Fils d'Alec Golding, instituteur, William Golding étudie à l'école de Marlborough, dans le Wiltshire, où son père enseigne. Mildred (née Curnoe), la mère de William, milite pour le droit de vote des femmes ; Cornouaillaise, elle est considérée par son fils comme une « Celte superstitieuse » qui lui racontait de vieilles histoires de fantômes corniques tirées de sa propre enfance.

En 1930, il entre au Brasenose College d'Oxford, où il étudie les sciences naturelles pendant deux ans avant de se tourner vers l'anglais pour ses deux dernières années. Son premier tuteur était le chimiste Thomas Taylor (1895-1953).

Golding obtient sa licence avec mention bien à l'été 1934 et, plus tard la même année, un recueil de ses poèmes est publié par Macmillan & Co, avec l'aide de son ami d'Oxford, l'anthroposophe Adam Bittleston. En 1935, il accepte un poste de professeur d'anglais à la Michael Hall School, une école Steiner-Waldorf alors située à Streatham, au sud de Londres, où il resta deux ans. Après une année à Oxford pour préparer un diplôme d'éducation, il devint maître d'école, enseignant l'anglais et la musique à la Maidstone Grammar School de 1938 à 1940.

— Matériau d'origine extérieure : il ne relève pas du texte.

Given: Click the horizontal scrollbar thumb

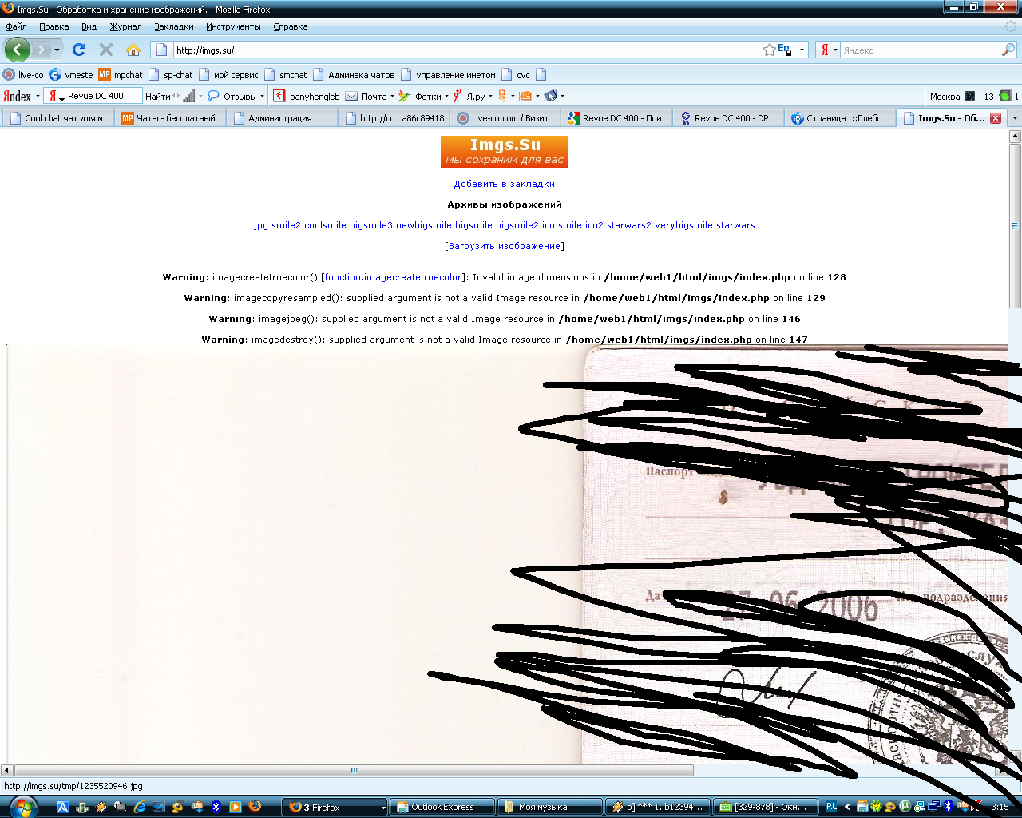Looking at the screenshot, I should point(354,770).
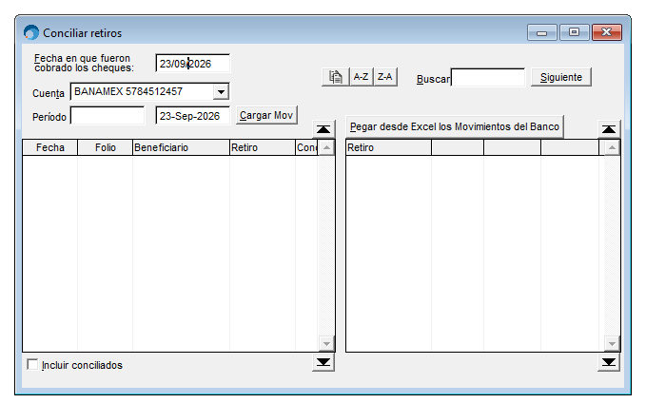The width and height of the screenshot is (646, 403).
Task: Click Pegar desde Excel los Movimientos button
Action: (x=455, y=126)
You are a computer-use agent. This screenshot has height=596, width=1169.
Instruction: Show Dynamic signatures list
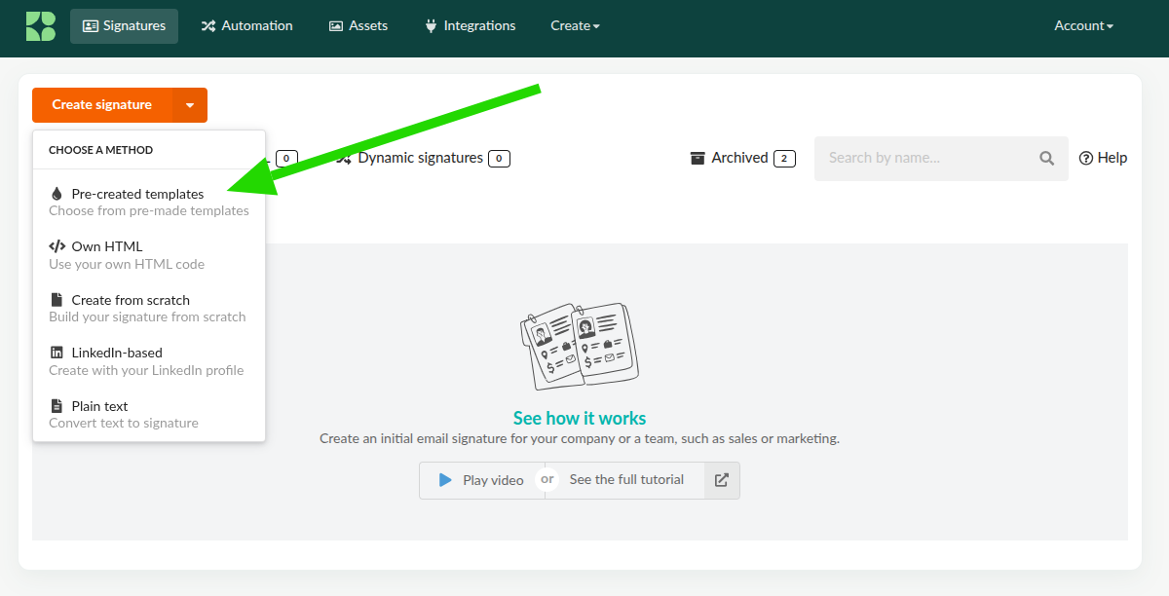click(x=420, y=158)
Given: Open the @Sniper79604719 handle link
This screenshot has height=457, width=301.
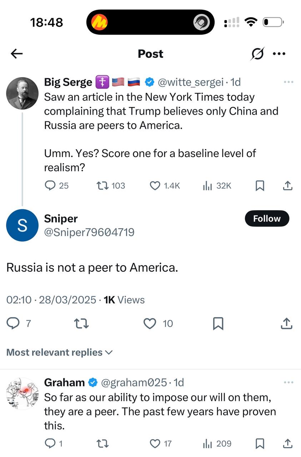Looking at the screenshot, I should [89, 232].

En avril 1940, il devient professeur d'anglais, de philosophie, de grec et de théâtre à Salisbury. La même année il épouse Ann Brookfield (1912-1995), chimiste analytique, avec laquelle il aura deux enfants : David en 1940 et Judith en 1945.

Il s'engage en décembre 1940 dans la Royal Navy et est affecté à bord du HMS Raleigh. Il écrit quelques textes qu'il ne veut pas publier, et participe au débarquement sur les côtes françaises en 1944. Il finit avec la promotion de lieutenant.

Après la guerre, il reprend son poste à Salisbury de 1945 à 1962, date à laquelle il se retire à la campagne dans les environs de Salisbury pour se consacrer à ses travaux littéraires.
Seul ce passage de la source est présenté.